§ **WHAT TO PRODUCE**: Change "screenshot" to "screen capture" in the entries starting at the line that contains "At what (x,y)" and ending at the line that contains "Looking at the", keeping everything else the same. Return only those lines, and leave the pictures out.

§ **THE DATA**:
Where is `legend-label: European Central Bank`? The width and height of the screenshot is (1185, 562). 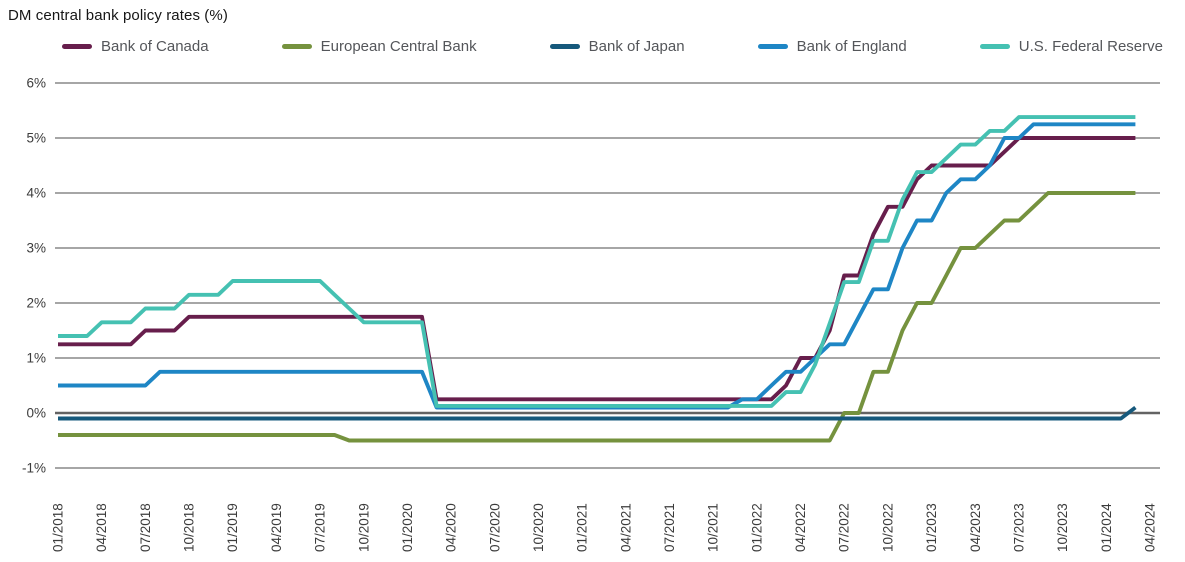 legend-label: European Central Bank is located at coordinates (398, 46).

==

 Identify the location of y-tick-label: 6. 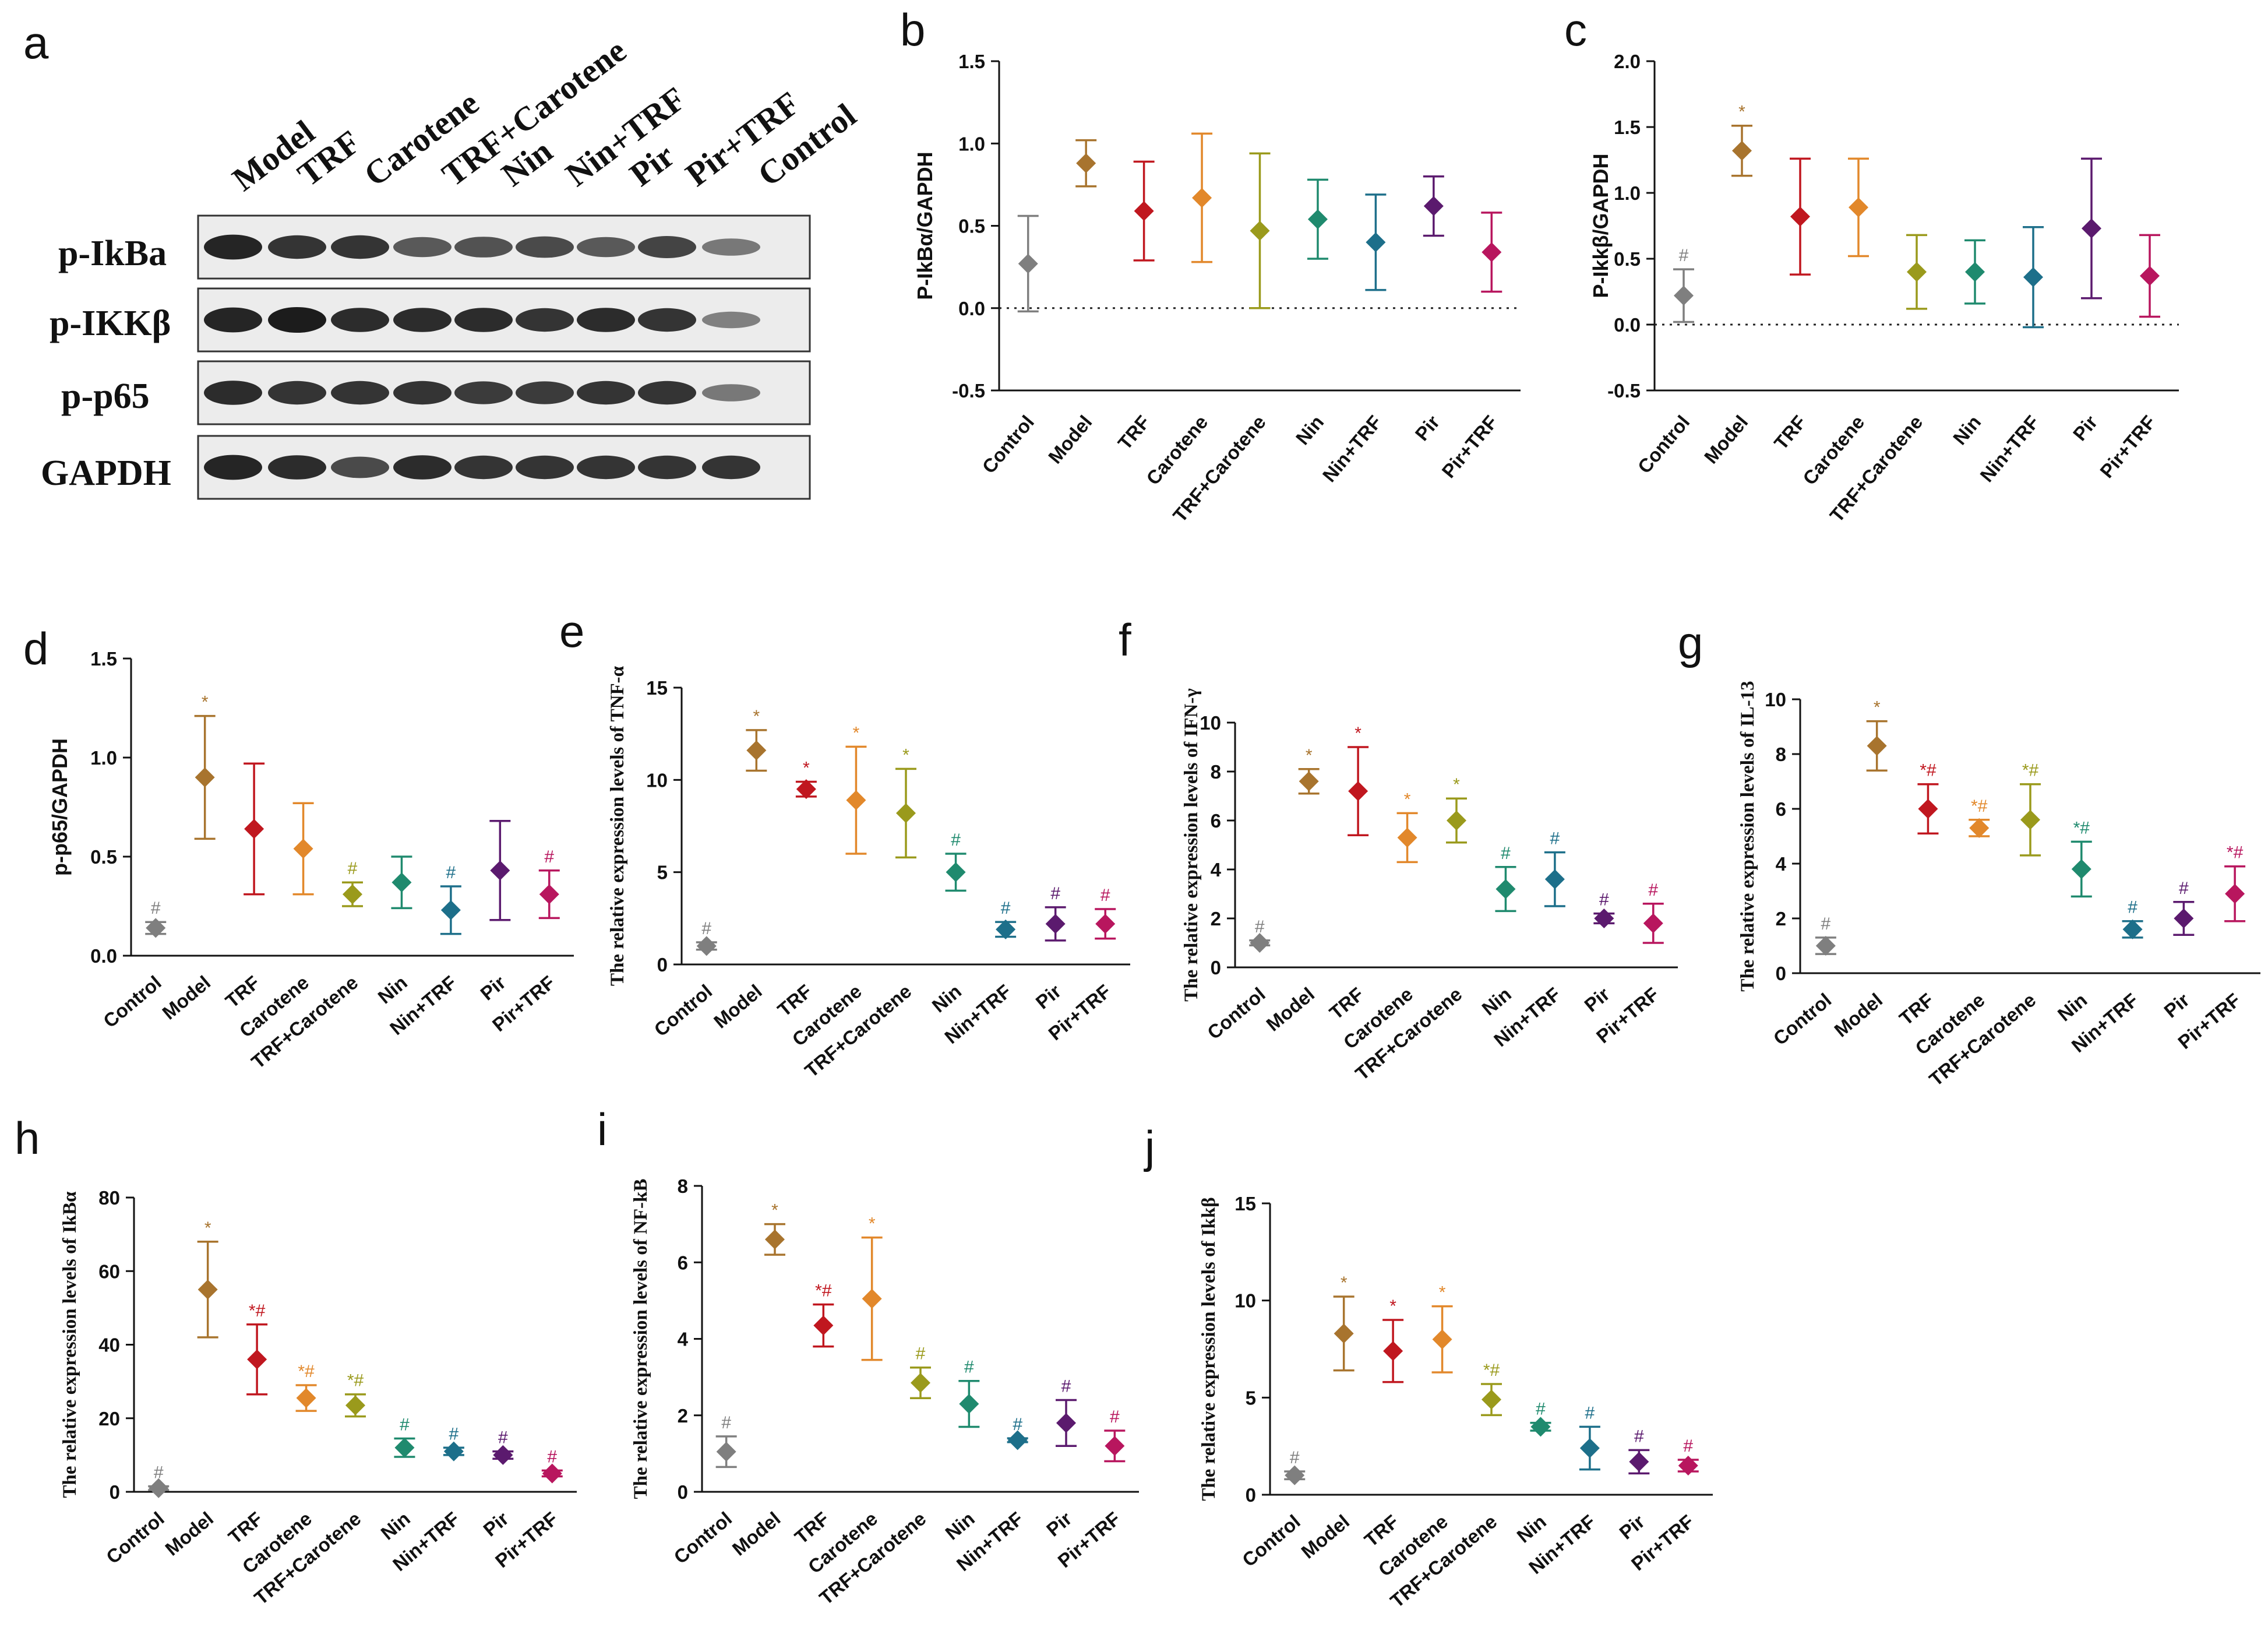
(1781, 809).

--

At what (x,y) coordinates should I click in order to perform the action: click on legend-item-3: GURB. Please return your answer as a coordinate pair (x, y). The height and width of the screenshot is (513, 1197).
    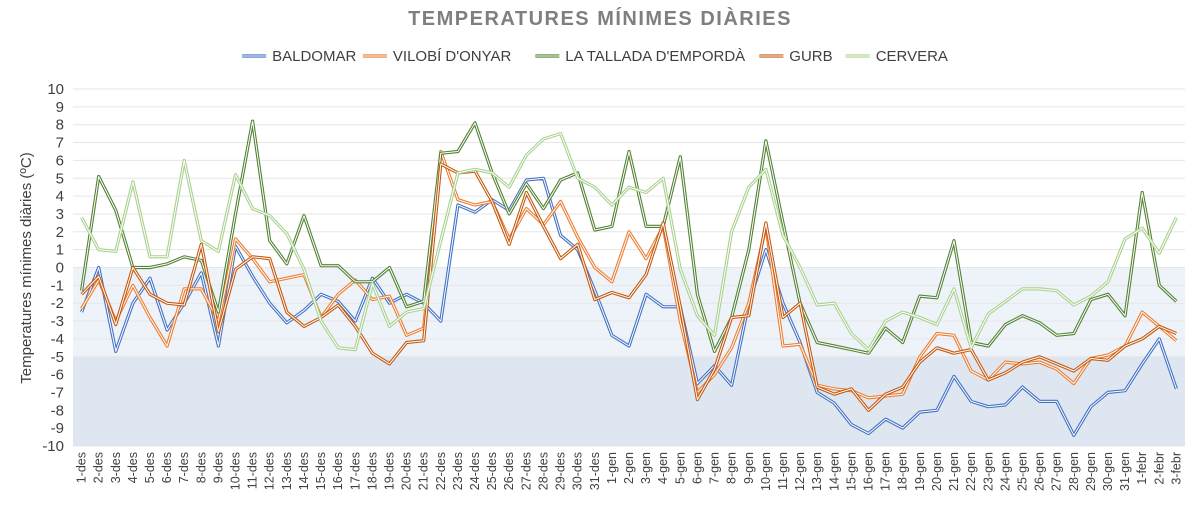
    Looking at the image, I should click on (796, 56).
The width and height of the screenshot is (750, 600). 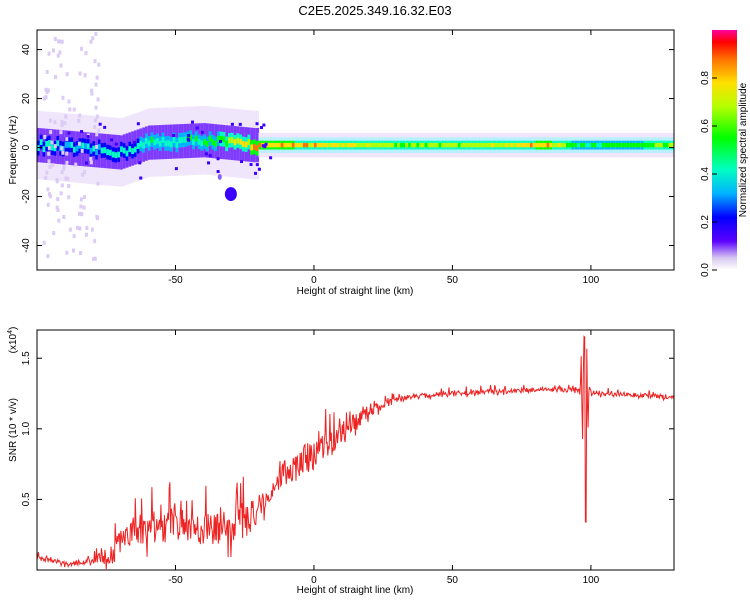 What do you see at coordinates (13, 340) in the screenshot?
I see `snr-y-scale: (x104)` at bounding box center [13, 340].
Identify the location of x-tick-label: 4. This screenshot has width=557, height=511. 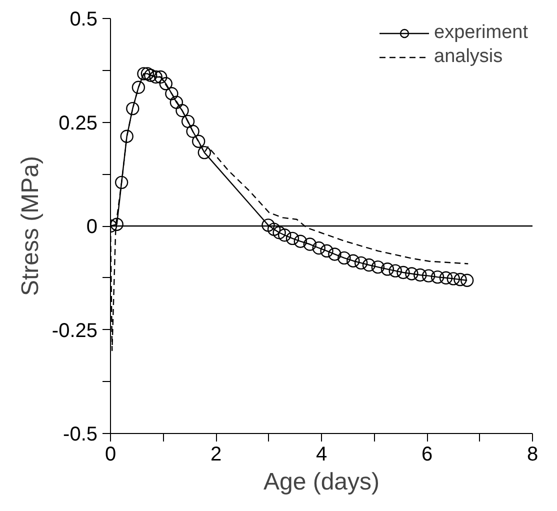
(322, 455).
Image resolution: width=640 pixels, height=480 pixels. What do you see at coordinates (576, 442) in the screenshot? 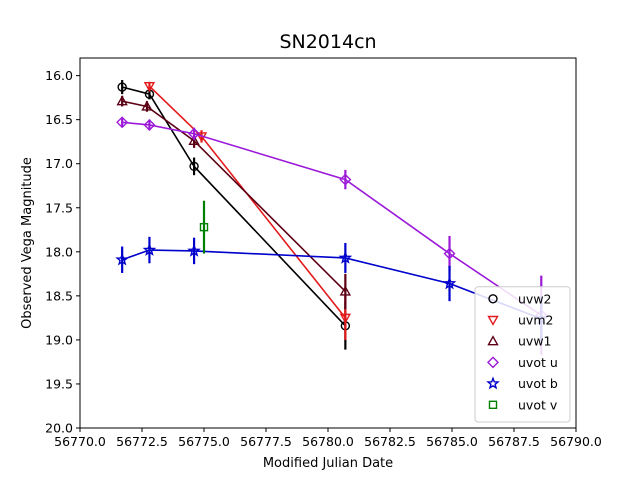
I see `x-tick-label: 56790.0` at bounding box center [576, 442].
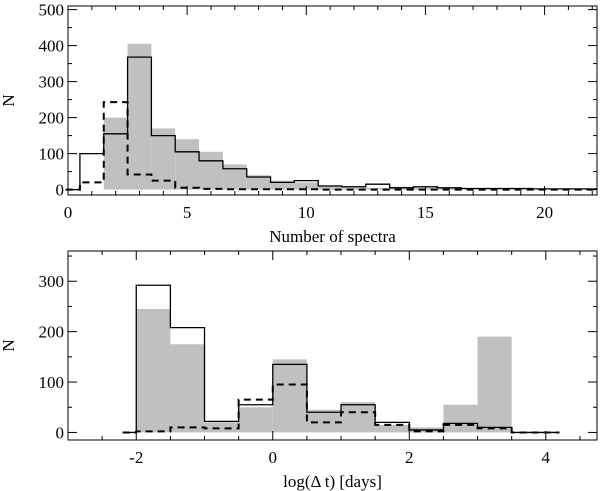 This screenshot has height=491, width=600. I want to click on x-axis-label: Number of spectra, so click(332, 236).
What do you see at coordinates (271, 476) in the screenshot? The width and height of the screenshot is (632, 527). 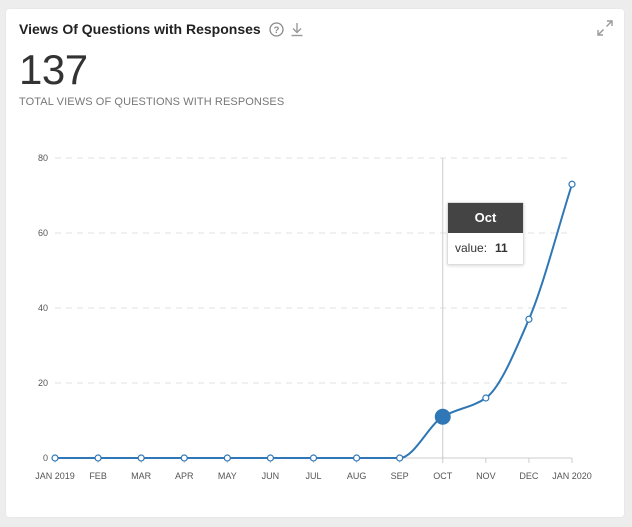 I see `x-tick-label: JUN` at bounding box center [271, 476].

§ **ANSWER TO THE PROBLEM**:
At what (x,y) coordinates should I click in order to perform the action: click on legend-item-3: GURB. Please return your answer as a coordinate pair (x, y). The height and width of the screen capture is (513, 1197).
    Looking at the image, I should click on (796, 56).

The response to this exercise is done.